→ What you will do
The line containing "Open the font size dropdown" marks the start; repeat it and every following line exactly through the end of the entries.

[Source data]
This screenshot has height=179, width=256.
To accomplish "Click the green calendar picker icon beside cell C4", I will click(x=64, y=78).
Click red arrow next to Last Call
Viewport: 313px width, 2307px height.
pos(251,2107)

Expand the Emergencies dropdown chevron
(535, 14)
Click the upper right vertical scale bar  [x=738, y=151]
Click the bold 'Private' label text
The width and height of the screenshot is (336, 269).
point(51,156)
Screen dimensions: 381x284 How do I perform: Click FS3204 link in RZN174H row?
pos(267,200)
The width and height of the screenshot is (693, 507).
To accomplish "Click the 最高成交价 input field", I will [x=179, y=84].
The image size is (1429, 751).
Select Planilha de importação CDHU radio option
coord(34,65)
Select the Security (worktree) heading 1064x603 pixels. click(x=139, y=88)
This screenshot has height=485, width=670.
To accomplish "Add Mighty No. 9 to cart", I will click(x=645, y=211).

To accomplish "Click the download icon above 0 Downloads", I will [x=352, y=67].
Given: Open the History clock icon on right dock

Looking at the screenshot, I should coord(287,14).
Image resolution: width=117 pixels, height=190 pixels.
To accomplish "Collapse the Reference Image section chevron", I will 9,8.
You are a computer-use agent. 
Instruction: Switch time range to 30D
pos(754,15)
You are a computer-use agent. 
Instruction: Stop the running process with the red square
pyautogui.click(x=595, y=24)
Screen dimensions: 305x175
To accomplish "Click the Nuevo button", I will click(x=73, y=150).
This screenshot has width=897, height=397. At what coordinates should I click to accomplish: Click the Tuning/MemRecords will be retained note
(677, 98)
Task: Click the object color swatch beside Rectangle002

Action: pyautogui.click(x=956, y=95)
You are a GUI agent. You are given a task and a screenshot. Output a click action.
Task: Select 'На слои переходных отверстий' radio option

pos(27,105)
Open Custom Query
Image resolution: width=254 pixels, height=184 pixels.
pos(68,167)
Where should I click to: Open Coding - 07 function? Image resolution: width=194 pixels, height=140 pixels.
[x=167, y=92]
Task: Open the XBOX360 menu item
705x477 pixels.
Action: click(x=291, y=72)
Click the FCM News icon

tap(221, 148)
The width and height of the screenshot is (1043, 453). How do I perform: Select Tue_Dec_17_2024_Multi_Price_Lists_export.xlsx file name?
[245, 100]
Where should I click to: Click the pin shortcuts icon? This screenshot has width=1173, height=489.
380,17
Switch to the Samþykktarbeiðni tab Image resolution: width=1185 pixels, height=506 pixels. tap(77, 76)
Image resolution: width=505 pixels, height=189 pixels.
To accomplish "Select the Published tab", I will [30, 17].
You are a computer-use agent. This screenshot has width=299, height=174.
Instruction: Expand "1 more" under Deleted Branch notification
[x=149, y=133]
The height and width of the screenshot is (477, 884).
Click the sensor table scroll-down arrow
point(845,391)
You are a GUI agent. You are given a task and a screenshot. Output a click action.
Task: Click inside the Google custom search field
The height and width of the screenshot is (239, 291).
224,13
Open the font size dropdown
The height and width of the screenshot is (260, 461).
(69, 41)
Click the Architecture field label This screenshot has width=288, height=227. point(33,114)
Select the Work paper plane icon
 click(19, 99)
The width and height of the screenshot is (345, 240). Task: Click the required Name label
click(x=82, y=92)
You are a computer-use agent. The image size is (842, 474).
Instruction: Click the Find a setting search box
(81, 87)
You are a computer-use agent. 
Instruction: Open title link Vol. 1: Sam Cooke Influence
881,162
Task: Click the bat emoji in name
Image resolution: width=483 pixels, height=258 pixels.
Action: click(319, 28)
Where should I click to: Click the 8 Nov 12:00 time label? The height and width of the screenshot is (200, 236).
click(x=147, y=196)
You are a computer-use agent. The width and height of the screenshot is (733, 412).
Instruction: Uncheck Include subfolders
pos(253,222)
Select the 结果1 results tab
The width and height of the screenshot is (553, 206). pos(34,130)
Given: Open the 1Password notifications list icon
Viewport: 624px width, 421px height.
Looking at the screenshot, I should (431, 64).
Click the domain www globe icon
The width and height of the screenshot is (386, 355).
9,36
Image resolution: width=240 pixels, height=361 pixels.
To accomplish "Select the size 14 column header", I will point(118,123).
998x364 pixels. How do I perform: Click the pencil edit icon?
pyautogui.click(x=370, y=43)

→ Written solution
Open the font size dropdown
The height and width of the screenshot is (260, 461).
(69, 41)
Click the Architecture field label This screenshot has width=288, height=227. point(33,114)
Select the Work paper plane icon
 click(19, 99)
The width and height of the screenshot is (345, 240). Task: Click the required Name label
click(x=82, y=92)
You are a computer-use agent. The image size is (842, 474).
Instruction: Click the Find a setting search box
(81, 87)
You are a computer-use agent. 
Instruction: Open title link Vol. 1: Sam Cooke Influence
881,162
Task: Click the bat emoji in name
Image resolution: width=483 pixels, height=258 pixels.
Action: click(319, 28)
Where should I click to: Click the 8 Nov 12:00 time label? The height and width of the screenshot is (200, 236).
click(x=147, y=196)
You are a computer-use agent. The width and height of the screenshot is (733, 412).
Instruction: Uncheck Include subfolders
pos(253,222)
Select the 结果1 results tab
The width and height of the screenshot is (553, 206). pos(34,130)
Given: Open the 1Password notifications list icon
Viewport: 624px width, 421px height.
Looking at the screenshot, I should (431, 64).
Click the domain www globe icon
The width and height of the screenshot is (386, 355).
9,36
Image resolution: width=240 pixels, height=361 pixels.
To accomplish "Select the size 14 column header", I will point(118,123).
998x364 pixels. How do I perform: Click the pencil edit icon?
pyautogui.click(x=370, y=43)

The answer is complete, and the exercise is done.